Diagnosis is one practical essential, long neglected but now generally demanded and increasingly applied. It is not too much to ask that all child-placing agencies and child-caring institutions arrange for the psychological examination of wards, in order to determine their relative mental ages and possibilities. Any that show possible signs of mental disease should be treated by skilled psychiatrists. The merely backward should be identified, and efforts made to assure their speedy advance to normality. The constitutionally defective should be definitely determined, and should be placed in proper institutions. To put a low grade mental defective in a family home where a normal child was expected is a social crime, once to be condoned because of ignorance, but now inexcusable in a well-ordered and progressive child-placing agency. . . .

The following classification scheme was prepared for a previous volume, Child Welfare Work in Pennsylvania, and is again offered as comprehensible to the average layman and probably not objectionable to the expert psychologist:

1. Idiots. Those of the lowest class of mental defectives are termed idiots. These require asylum care, are very slightly improvable, and none ever exceeds the mental capacity of the average child of two years.

2. Idio-Imbeciles. Those of the next grade are called idio-imbeciles.
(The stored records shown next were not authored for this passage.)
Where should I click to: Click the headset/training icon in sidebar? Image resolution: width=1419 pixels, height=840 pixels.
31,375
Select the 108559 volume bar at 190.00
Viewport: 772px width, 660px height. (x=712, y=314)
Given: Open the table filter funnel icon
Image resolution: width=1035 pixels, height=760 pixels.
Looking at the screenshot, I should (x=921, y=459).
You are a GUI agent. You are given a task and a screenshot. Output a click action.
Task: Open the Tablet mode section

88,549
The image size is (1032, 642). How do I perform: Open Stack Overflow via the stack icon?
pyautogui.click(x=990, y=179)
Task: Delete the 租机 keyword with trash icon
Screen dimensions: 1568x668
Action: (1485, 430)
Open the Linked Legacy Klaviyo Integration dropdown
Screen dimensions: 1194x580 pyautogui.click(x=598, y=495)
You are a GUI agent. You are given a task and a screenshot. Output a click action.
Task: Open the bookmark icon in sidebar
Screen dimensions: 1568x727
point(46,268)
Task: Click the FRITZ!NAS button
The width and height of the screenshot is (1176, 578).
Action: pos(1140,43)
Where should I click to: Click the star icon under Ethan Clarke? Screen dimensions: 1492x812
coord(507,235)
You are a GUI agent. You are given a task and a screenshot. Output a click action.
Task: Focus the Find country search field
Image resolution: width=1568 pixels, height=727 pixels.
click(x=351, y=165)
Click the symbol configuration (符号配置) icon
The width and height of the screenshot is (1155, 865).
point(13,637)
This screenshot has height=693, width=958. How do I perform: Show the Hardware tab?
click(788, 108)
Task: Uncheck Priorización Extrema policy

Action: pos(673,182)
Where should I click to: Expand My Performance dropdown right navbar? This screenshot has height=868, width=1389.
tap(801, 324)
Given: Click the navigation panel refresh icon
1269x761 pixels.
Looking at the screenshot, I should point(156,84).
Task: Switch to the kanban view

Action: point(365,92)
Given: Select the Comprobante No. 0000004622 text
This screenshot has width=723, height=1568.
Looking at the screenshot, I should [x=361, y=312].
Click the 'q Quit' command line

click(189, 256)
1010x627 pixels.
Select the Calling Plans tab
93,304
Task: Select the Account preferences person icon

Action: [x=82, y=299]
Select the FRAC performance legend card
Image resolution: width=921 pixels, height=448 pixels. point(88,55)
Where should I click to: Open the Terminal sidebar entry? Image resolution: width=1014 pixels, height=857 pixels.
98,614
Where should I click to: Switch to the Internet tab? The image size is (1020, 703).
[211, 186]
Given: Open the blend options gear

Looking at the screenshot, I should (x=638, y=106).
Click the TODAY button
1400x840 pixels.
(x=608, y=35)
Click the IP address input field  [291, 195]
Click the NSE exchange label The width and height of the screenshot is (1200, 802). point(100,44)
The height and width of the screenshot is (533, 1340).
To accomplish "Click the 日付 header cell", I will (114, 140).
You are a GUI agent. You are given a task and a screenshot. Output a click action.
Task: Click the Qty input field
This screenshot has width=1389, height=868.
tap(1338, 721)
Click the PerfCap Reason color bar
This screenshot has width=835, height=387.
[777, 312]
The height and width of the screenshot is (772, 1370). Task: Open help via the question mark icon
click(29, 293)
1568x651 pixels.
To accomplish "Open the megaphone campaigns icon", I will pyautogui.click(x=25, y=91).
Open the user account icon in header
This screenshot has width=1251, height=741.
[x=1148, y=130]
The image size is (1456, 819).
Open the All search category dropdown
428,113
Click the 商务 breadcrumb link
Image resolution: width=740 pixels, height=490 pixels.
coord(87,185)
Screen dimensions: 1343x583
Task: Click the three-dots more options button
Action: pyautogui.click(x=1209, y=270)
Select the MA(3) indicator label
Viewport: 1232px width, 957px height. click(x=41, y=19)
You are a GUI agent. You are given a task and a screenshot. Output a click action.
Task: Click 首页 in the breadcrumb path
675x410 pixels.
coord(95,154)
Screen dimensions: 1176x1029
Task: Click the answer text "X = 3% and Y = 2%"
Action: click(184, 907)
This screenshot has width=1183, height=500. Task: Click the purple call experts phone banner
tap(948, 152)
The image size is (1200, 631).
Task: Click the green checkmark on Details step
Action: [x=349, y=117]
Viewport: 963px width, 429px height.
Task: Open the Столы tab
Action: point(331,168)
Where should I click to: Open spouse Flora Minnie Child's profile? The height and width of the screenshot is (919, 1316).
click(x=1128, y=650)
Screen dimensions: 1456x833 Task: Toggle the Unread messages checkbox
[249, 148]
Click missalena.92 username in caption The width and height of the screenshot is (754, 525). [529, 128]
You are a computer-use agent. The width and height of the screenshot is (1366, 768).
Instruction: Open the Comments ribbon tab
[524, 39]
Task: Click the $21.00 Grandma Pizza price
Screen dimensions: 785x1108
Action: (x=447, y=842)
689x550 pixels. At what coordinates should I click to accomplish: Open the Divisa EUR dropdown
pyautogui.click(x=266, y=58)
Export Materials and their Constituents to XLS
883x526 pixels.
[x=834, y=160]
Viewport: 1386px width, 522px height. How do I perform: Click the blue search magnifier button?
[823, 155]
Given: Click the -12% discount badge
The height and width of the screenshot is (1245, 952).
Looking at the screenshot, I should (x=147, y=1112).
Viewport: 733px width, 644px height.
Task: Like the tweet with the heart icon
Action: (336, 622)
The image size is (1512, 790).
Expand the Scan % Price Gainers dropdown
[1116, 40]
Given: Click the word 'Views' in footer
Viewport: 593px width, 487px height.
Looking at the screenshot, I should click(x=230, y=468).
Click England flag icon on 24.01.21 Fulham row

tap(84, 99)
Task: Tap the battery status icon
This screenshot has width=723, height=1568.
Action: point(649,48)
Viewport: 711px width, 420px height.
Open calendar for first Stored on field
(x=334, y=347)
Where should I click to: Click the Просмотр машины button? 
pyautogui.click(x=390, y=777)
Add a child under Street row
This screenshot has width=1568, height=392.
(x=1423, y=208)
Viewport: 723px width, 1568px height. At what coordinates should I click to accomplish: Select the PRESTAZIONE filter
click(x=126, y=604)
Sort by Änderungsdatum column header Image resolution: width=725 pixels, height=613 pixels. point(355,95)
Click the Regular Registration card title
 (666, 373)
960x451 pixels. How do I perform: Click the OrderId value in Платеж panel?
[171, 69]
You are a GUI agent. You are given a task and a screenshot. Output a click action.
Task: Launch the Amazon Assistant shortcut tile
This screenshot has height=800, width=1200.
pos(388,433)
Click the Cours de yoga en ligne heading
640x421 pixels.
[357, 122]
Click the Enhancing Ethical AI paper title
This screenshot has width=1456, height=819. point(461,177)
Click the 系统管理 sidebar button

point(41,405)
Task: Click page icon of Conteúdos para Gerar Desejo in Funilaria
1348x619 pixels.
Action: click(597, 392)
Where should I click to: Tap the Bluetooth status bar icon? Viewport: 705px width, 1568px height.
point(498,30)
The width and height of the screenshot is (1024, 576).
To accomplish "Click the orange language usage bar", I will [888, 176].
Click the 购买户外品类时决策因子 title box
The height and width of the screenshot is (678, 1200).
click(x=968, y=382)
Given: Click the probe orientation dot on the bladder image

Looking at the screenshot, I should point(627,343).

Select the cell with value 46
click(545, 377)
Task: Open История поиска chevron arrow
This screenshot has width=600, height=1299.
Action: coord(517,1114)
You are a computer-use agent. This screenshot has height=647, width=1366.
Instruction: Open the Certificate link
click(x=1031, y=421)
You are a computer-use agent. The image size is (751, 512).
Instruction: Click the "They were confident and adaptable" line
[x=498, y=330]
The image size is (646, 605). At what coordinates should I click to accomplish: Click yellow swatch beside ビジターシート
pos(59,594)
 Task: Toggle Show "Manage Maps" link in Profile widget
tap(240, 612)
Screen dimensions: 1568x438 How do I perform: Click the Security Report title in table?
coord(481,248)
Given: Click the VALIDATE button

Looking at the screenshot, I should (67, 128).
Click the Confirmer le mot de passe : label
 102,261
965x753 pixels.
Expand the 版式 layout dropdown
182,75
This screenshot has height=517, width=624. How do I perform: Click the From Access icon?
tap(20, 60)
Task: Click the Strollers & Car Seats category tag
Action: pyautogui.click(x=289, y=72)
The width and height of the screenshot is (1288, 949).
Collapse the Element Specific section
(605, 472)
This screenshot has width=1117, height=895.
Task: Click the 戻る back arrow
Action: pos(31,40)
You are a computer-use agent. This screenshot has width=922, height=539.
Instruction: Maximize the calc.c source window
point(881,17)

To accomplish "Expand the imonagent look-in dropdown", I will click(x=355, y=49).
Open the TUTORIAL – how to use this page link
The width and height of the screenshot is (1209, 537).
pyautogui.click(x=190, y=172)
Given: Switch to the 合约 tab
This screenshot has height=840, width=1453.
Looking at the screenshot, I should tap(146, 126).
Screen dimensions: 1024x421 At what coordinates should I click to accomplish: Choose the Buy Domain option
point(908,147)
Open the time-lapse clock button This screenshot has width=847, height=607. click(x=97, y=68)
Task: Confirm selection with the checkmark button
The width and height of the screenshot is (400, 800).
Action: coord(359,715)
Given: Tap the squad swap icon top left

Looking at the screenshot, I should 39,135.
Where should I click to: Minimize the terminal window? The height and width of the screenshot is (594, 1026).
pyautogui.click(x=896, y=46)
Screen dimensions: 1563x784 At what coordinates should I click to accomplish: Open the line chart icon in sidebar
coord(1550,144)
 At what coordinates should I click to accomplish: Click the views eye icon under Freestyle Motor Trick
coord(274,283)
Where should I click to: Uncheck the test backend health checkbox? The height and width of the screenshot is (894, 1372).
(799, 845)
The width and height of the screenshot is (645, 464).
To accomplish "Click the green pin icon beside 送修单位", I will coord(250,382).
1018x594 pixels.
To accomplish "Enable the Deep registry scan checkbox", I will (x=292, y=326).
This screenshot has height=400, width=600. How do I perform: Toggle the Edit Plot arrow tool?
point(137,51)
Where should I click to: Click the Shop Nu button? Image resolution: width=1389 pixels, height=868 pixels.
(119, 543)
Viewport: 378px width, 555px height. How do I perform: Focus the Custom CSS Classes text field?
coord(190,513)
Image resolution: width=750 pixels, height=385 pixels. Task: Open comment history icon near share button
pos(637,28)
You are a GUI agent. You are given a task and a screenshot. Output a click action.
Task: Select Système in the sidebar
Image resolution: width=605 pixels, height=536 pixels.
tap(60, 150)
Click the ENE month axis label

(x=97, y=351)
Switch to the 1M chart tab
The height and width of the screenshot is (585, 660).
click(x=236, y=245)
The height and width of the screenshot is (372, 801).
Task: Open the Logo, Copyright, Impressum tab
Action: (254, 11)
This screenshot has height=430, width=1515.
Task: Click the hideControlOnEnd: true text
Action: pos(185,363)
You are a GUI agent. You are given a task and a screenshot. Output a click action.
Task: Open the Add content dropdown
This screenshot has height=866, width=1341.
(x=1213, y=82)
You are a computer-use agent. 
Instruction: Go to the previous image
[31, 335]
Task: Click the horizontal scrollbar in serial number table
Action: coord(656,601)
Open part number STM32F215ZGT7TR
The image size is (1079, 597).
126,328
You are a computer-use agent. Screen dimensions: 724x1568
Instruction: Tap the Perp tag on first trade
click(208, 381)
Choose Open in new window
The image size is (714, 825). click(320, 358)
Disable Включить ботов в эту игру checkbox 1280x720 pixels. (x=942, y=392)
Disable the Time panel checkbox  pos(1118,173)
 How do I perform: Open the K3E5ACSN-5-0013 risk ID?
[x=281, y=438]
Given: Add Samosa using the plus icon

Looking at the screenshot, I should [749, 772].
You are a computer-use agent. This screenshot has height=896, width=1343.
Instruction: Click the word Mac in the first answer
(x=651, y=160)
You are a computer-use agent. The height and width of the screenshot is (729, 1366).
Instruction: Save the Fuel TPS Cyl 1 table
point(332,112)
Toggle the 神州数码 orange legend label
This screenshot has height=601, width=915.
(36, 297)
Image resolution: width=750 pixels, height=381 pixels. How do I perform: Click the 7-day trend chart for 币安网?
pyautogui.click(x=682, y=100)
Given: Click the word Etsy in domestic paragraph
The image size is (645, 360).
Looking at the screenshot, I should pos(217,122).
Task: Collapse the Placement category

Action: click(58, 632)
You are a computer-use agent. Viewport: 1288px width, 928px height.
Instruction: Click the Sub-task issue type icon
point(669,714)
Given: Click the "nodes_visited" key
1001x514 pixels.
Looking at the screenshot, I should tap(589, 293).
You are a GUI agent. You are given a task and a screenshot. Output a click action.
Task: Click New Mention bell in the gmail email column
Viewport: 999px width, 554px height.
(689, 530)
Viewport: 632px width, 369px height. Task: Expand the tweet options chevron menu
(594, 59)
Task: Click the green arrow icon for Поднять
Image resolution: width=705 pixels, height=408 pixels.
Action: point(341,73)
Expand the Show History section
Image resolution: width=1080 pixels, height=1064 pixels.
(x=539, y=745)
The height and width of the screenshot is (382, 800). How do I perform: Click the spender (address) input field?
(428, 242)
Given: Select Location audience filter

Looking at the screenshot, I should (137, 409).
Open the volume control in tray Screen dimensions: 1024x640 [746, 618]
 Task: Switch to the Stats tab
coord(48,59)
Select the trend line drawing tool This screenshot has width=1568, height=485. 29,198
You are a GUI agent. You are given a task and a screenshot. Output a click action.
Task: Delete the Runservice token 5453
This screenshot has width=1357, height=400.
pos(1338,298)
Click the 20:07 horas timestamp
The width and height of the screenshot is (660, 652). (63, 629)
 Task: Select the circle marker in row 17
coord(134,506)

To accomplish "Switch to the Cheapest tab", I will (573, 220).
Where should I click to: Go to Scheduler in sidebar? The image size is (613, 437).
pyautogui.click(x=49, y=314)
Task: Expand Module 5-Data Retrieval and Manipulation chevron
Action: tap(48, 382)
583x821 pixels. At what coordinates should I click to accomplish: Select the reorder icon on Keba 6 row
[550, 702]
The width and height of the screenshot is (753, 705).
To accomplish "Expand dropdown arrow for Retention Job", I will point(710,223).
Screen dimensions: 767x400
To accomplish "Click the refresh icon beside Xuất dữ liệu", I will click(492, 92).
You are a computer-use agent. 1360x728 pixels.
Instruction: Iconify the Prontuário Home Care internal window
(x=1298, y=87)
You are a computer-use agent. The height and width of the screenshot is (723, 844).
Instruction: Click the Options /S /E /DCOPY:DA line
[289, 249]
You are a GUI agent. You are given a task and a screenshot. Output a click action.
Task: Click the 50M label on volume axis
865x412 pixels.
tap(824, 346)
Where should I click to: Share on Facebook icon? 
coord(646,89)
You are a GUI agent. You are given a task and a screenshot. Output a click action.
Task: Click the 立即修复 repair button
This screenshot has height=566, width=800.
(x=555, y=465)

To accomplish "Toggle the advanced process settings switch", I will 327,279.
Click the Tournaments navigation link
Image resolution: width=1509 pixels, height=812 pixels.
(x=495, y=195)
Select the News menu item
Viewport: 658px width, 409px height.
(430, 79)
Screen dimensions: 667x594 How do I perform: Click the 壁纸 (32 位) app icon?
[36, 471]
They also require asylum care, are more improvable, in a limited way can be trained to assist others, and in mental capacity are equal to the average child of from three to five years.

3. Imbeciles. Those of the third grade are generally called imbeciles. They require custodial life and perpetual guardianship, are morally deficient, can be trained in some manual and industrial occupations, are often plotters of mischief with a genius for evil, and in mental capacity are equal to the average child of from six to nine years.

4. Morons. Those of the highest class of constitutionally mentally defective recently have been called morons. They require long apprenticeship and colony life under protection, are trainable in the manual arts and many mental acquirements, lack mainly in will, balance, and judgment, and in mental capacity grade with the average child of from ten to twelve years old.

5. Dullards. Another class, not distinctly defined, is that of the backward or mentally feeble. These are sometimes wrongly included with the morons, from whom it is often difficult to distinguish them. But morons are constitutionally defective, and can never become normal in mentality. Dullards are normal in their mental powers and processes, which have been enfeebled by disease or retarded by lack of opportunity. They require special training to develop their latent powers, and usually medical attention, a prescribed diet, and improved environment. The special schools for backward children are established partly to meet their needs, and partly to define and give adequate attention to imbeciles and morons. . . .

While institutional care is essential to all the lower classes, there are many of the moron class who will be far better off in family homes than in institutions. The families in which they are placed must be selected with especial reference to the humane and honorable care of such wards, and of course must have full information as to the children’s mental limitations; and proper public or private agencies must keep such homes and children under special and permanent supervision. Dullards, not being constitutionally deficient, may often be most quickly renewed in physical and mental vigor and greatly improved, if not wholly brought up to normal conditions, by placement in first-class family homes.